A Tree for a New World

The shagbark hickory’s “hard sinewy limbs and rude, shaggy coat” are like “the pioneer himself in fringed deerskin hunting shirt.”

By Constance Casey

A little unkempt looking, the shagbark is one of the mightiest of North America's trees.
A little unkempt looking, the shagbark is one of the mightiest of North America’s trees.

 One of the grandest North American trees is the shagbark hickory. It’s dramatic and easy to identify, with its smoke-gray bark warping away from the trunk. Grand, of course, implies big, and that’s part of the reason why the shagbark is not often planted and you wouldn’t see it in a nursery. It spreads itself in the woods from Quebec to Minnesota, south to Georgia and Texas, typically topping out at 70 to 90 feet with an irregular oval crown. It can grow to more than 100 feet, given 350 years or so.

The copper beech, with satiny bark, is British or Continental—Old World. The shagbark, to the essayist Donald Culross Peattie, is New World. “To everyone with a feeling for things American, and for American history, the shagbark seems like a symbol of the pioneer age,” he writes, “with its hard sinewy limbs and rude, shaggy coat, like the pioneer himself in fringed deerskin hunting shirt.”

Peattie was born in 1898 and died in 1964, and his masterpiece, written in the late 1940s, is A Natural History of Trees. It has two parts—one on Eastern and Central North America, the other on trees of the West—and it covers hundreds of species. He was a botanist and is accurate and complete, but these are also wonderful portraits. Part of what makes the book such a pleasure is his attention to the effect that a tree has on the people looking at it or sitting under it.

There are a dozen hickory species native to North America, but the shagbark (Carya ovata) is obviously his favorite. The usual textbook description tells us the tree has compound leaves, with a five-fingered look. Peattie correctly observes that winter and early spring are the shagbark’s best seasons. Its female flowers in April, with male catkins, are noted and praised, and the tree is said to have impressive fall foliage.

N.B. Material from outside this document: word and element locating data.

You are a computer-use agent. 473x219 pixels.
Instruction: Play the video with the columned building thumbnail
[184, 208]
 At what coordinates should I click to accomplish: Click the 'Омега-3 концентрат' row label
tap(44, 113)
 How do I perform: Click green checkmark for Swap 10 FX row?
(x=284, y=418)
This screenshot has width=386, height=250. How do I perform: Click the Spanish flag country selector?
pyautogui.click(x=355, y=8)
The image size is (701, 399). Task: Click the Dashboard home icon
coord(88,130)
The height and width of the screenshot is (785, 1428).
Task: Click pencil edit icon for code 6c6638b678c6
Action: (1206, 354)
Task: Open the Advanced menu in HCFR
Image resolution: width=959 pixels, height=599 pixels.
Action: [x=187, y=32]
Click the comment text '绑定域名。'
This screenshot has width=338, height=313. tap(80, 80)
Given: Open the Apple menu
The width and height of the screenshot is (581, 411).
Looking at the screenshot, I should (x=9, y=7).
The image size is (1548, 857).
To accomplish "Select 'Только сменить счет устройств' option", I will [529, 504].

Wrong. Those flowers and catkins are barely visible. The allegedly good fall display is a dull yellow-brown and the leaves are often speckled brown. Some years the leaves turn a sullen brown and drop off early in September.

In its barer seasons, the plates of bark, more than a foot long, about six inches wide, and curling at both ends, seem interestingly warped. (They’re attached at the middle, and it would be hard to pull them off.) There are loads of trees with exfoliating bark, but few or none with these big segments.

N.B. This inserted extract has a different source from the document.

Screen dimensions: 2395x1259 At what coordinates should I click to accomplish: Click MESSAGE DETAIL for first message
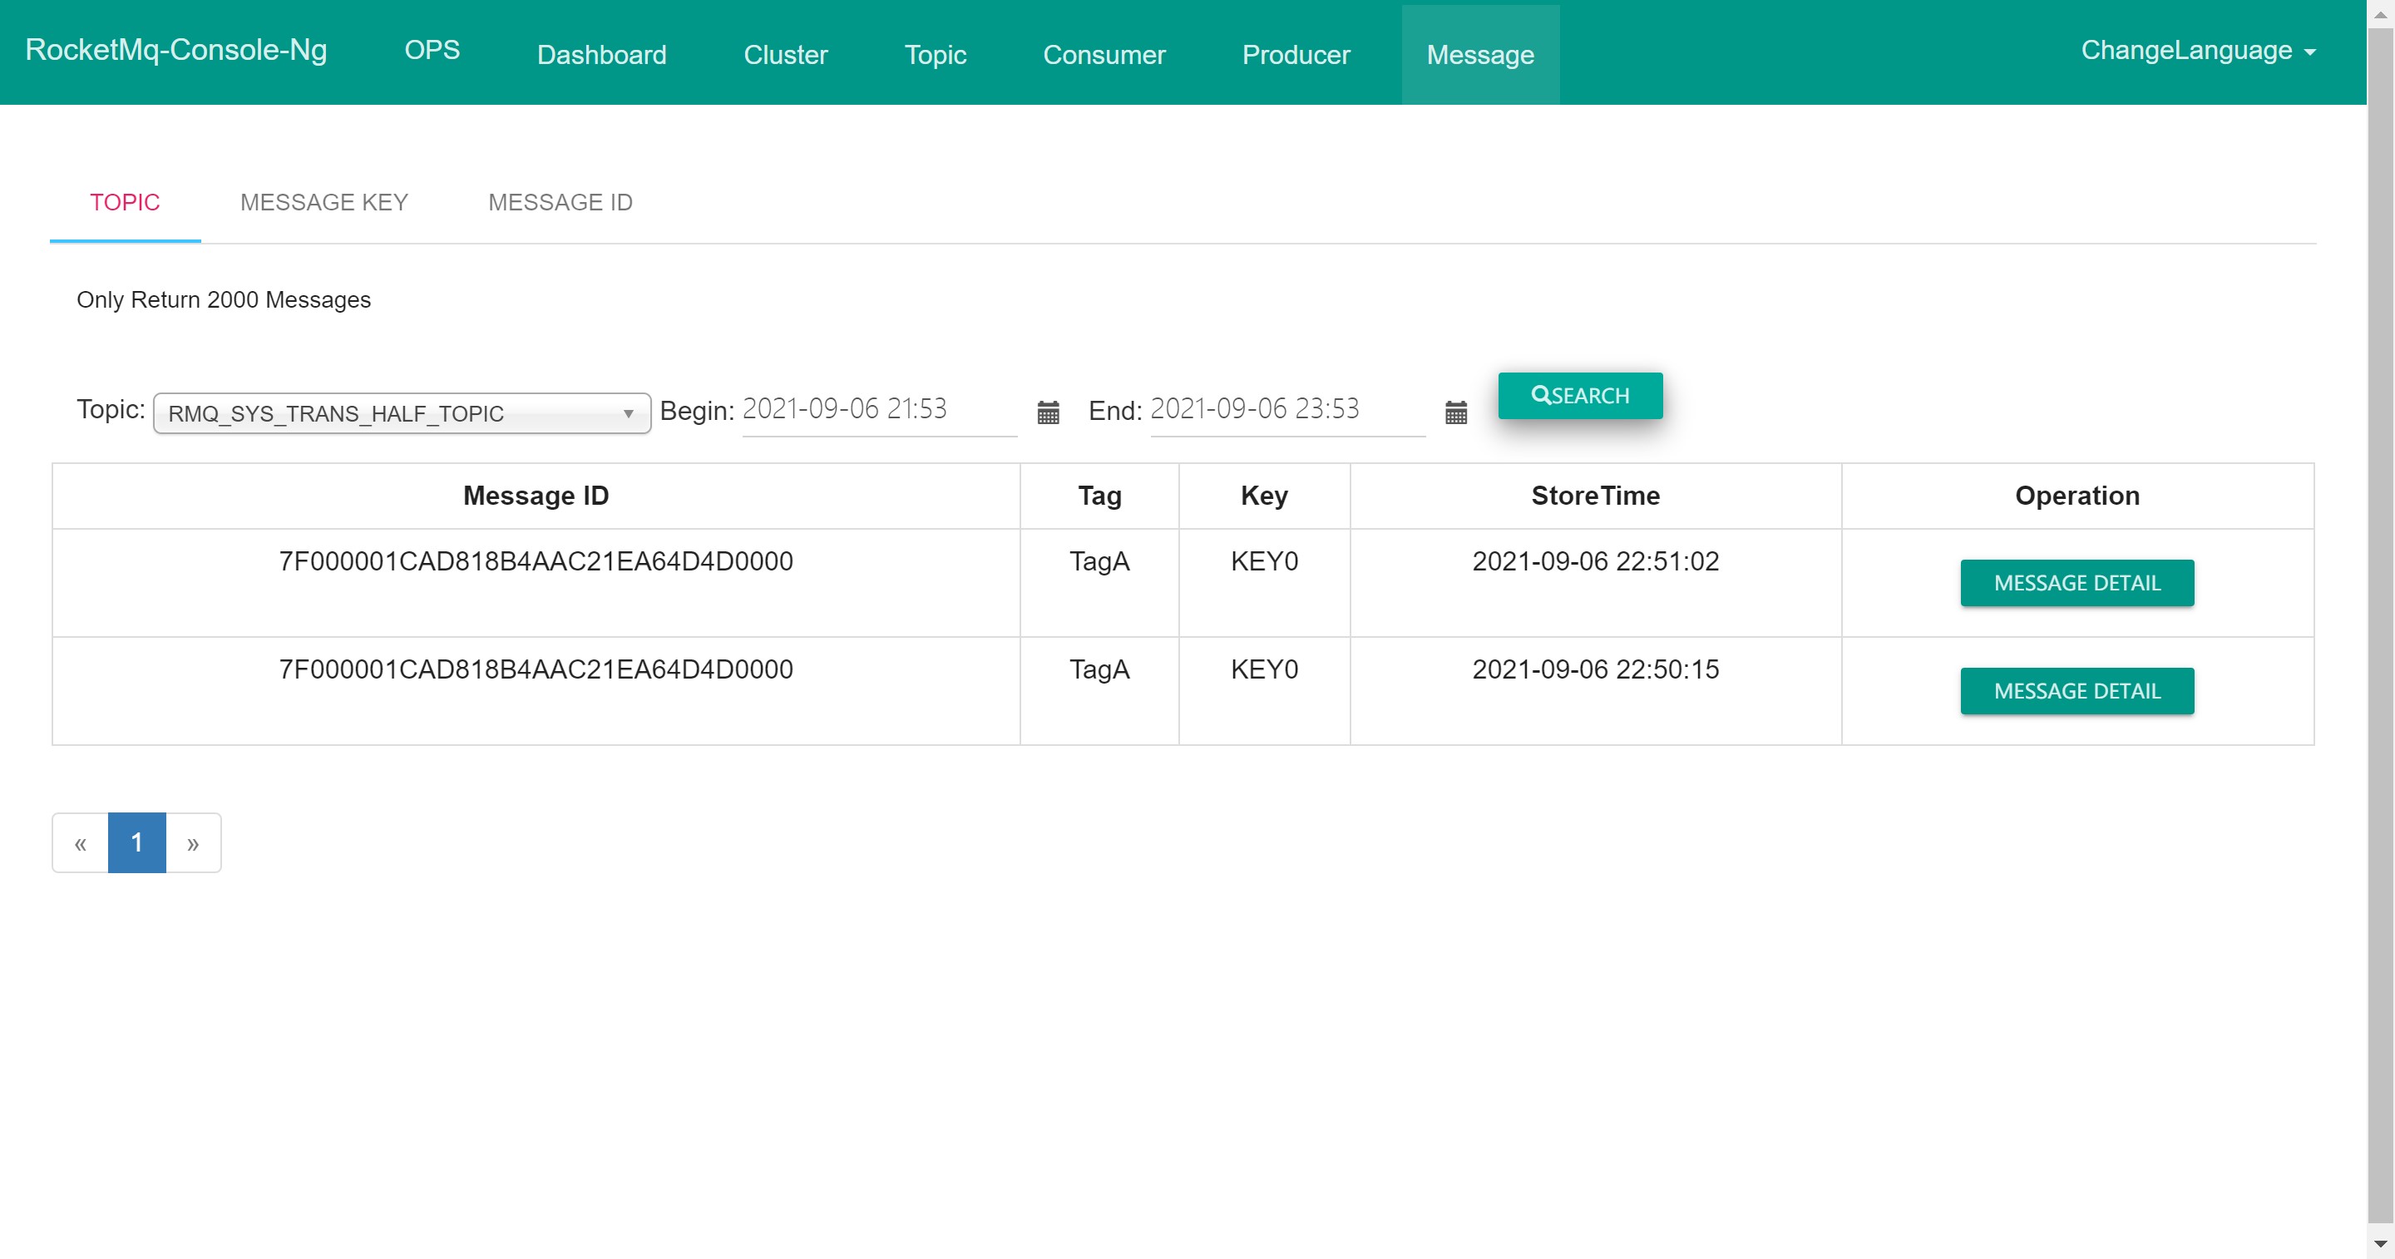coord(2076,581)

What is most impressive, and rarely mentioned in contemporary tree books, is the shagbark’s emerging foliage: “But about the first week in April the inner bud scales begin to open, arching out and twisting at the same time, but with their tips at first still adhering in a pointed arch. Shining and downy on the inner surface, and yellow-green richly tinged with red, they look like petals of some great tulip or magnolia as finally they part and curl back. The young leaves and catkins are then seen standing up in a twist, like a skein of green wool.” Peattie, whose works are being reissued, studied French poetry his first two years at college before turning to botany. He has a sort of romance with this tree (and others); his language is affectionate and sensuous.

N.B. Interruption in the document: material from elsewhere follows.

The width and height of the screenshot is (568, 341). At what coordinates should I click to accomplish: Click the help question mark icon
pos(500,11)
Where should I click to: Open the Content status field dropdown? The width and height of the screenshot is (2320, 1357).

The shagbark is one of those trees, like an ancient weeping cherry, with flowers or tender foliage shown to advantage against textured, aged-looking bark. The shagbark’s nuts were important food for Native Americans. They’re tasty, though small. The thick green four-sectioned husk turns dark, splits, and drops in the fall, when it’s food for game birds such as wood ducks and turkeys.

Pig farmers are the people who intentionally plant a shagbark. The nuts are part of the mast that pigs favor. Thinking of the famous hickory-smoked ham, there’s a connection—pigs that grew fat on hickory nuts have their meat cured over a hickory wood fire.

And, of course, there’s Andrew Jackson, known as Old Hickory. In 1830, he planned his tomb (he would die in 1845), placing six shagbarks around it. 

Constance Casey, a former New York City Parks Department gardener, writes on natural history for Bloomberg News and Slate, as well as LAM.

3 thoughts on “A Tree for a New World”

  1. That’s a wonderful informative fact on shagbark hickory.These trees have their own uses as well. For example, Shagbark hickory wood is used for smoking meat and for making the bows of Native Americans of the northern area. The lumber is heavy, hard, and tough, weighing 63 lb/ cu ft when air-dried and has been employed for implements and tools that require strength. These include axles, axe handles, ploughs, and skis.